Many brands would love to be associated with these characteristics, or at least have the words used as descriptions of their brands. But for some, this may not necessarily be a good thing.
As discussed in a recent study from York University in Toronto, finding the right balance of when and how much to update the brand is crucial to brands, especially those who are seen as “sincere” and whose brand perception does not include a propensity for change.
These brands have built their brand equity by tapping into the predisposition some consumers have for the familiar. These consumers want their brands and their products to feel (and look and taste and smell) the same throughout the years, and even the most minor changes can produce shock waves among the fan base.
In this case, branding efforts should make the focus more on reaffirming the standout brand qualities, taking a page from some of the world’s longest-lasting brands and highlighting what got them to this point in their journey.
However, some brands far underestimate the power of familiarity and sincerity, and find themselves caught up in the race to be the “next big thing.” Change is a process – it has to come natural and be the next smart strategic step for a brand, not something that is conjured up out of thin air, simply changing just to say they did it.
This doesn’t mean that brands that are well-established must stay stuck in the mud and not update. It’s that it needs to be a brand evolution instead of a brand reinvention. Subtle, progressive changes are necessary to stay up-to-date and capitalize on the current consumer mindset – the key is to know when it’s time for baby steps, and when it’s time for a leap of change.

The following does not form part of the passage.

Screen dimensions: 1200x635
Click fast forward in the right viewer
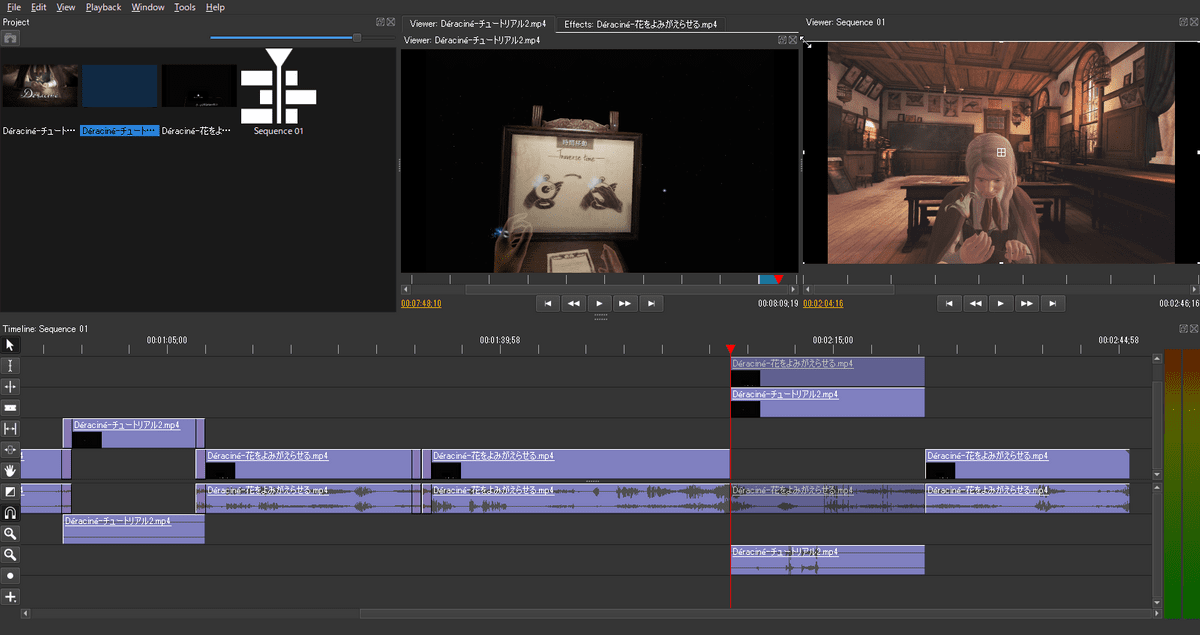1027,303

On the other end of the spectrum, for those brands where innovation is second nature, the gloves are off. Consumers expect the latest and greatest at fairly regular intervals, and being synonymous with innovation comes with its own set of brand strategy best practices. For instance, in the aforementioned study, consumers saw Apple as “creative, young and exciting” and were more open to accepting new products that brought about new product interactions.

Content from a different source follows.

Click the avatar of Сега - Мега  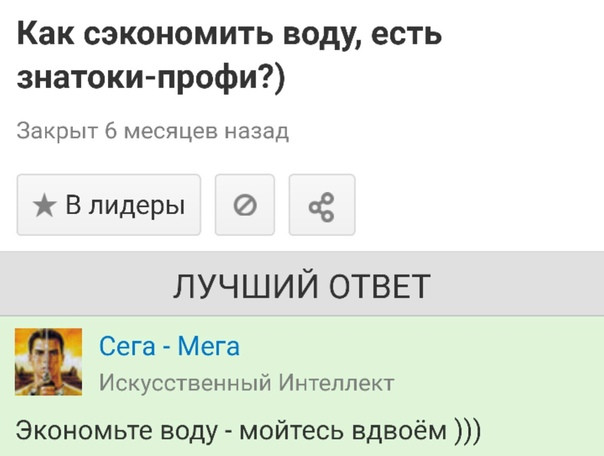coord(49,362)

But even Apple, who seems to be the leader in “next big thing” development, knows the power of maintaining core brand characteristics. From their iconic logo to the naming architecture of their products, the knowledge that a strong foundation is necessary to support the heavy load of brand updates.
All brands want to be known for something. They all want to have those defining characteristics that can represent who the brand is and what it communicates to their audience. But when it comes to innovation and brand change, the power is in not just being known, but being known for what is best for your brand.